Zwracamy uwagę na meble znajdujące się w tym pokoju, gobelinami kryte. Skimborowicz powiada, że pochodzą one z XVIII wieku. Styl jednak na nich z epoki Ludwika XIV i zdaje się nie ulegać wątpliwości, że czasów Maryi Kazimiery sięgają. Najładniejsze to meble w całym pałacu. Jest tu tylko drugi podobny garnitur w Szatni królewskiej, (pokój N 12), z których parę foteli tu się zabłąkało ale pomiędzy tymi, a tamtymi zachodzi pewna różnica. Odrębność mebli znajdujących się tutaj, polega na tym. że gobeliny, pokrywające każdy fotel, przedstawiają coraz to inną scenę ze świata zwierzęcego lub ptasiego, na każdym fotelu inny obrazek, kiedy na meblach w szatni królewskiej znajdujących się, powtarzają się tylko dwa desenie: „kosz z kwiatami“ i „wazon z kwiatami“. Przyjrzyjmy się zatem tym gobelinom.

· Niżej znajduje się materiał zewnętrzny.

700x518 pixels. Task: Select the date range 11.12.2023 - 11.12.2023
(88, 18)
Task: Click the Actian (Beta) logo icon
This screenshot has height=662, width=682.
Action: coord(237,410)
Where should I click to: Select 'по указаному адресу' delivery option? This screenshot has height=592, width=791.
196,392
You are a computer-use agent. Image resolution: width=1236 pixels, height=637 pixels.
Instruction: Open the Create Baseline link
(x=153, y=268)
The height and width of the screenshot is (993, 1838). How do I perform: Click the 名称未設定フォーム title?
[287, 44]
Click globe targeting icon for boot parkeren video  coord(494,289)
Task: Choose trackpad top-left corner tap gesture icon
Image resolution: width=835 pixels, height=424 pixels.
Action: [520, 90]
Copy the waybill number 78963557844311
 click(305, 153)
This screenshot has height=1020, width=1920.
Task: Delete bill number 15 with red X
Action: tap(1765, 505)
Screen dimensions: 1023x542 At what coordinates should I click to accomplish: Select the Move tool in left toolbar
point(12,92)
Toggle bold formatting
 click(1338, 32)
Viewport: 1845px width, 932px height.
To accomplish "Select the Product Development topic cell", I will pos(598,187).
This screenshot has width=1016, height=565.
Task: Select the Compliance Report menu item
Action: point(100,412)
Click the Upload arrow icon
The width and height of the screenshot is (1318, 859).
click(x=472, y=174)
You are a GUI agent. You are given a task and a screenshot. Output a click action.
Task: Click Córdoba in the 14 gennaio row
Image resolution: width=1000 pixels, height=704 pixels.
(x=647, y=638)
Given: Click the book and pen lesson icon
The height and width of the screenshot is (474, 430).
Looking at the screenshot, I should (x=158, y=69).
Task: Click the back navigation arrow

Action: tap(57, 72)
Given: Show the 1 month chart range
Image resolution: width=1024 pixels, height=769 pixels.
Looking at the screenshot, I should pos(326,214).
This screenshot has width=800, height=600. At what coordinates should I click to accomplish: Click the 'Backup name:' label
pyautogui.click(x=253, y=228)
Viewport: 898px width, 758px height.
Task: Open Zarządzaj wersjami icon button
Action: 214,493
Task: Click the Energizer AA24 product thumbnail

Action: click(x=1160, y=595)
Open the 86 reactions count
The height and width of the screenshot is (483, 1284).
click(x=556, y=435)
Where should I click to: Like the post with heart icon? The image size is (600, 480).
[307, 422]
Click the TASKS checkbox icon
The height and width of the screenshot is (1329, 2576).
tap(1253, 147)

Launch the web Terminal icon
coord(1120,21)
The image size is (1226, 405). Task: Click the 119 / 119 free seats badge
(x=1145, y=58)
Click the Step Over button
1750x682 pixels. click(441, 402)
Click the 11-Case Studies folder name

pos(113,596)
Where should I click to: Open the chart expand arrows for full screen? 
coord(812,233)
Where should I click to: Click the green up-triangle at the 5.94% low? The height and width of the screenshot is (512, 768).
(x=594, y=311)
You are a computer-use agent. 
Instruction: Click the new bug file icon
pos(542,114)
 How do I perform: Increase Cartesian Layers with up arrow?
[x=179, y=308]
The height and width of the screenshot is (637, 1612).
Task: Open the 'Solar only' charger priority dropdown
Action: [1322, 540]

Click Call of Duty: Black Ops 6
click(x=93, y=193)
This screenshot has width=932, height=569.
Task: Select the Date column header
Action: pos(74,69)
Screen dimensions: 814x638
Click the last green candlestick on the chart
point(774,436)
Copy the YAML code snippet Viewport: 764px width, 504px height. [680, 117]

Na pierwszym fotelu, stojącym przy kanapie, widzimy koguta piejącego, z jaskrawym czerwonym grzebieniem. Na oparciu kanapy ustęp z bajki Ezopa, następnie La Fontaine, Krasickiego i innych; Wilk i owca u źródła na siedzeniu kogut wybornie wyszyty.
Na następnym fotelu scena myśliwska: Wyżeł chwyta za pióra zrywającego się bekasa. Na trzecim fotelu kaczki dzikie, na czwartym kuropatwy, na piątym lis chwyta bekasa, na szóstym orzeł zlatuje na kaczkę. Wszystko to misternie wykończone, pełne ruchu i życia, a przy tym poprawny, wykwintny rysunek, kolory żywe, robota delikatna.
To stanowiło jeden garnitur mebli; cztery inne fotele należą do mebli tych, które się znajdują w Szatni królewskiej. Dwa z nich w miejsce tych scen mają dzbany o kształtach greckich, obsypane kwieciem, drugie dwa fotele przybrane są w koszyczki z kwiatami. Przed kanapą stoi stół mocno brązami okuty. Brązy te szczególnie na obramieniu pozieleniały. Stół późniejszy, na wierzchu safianem czarnym wyłożony, pochodzi z czasów Augusta Mocnego. Transparent, zakrywający kominek, jest zrobiony ze starego, bardzo kosztownego gobelinu. W pokoju tym jeszcze w 1840 r. była posadzka z marmuru włoskiego, czarnego z białym, ułożona w szachownicę, jak to widzimy w sieni.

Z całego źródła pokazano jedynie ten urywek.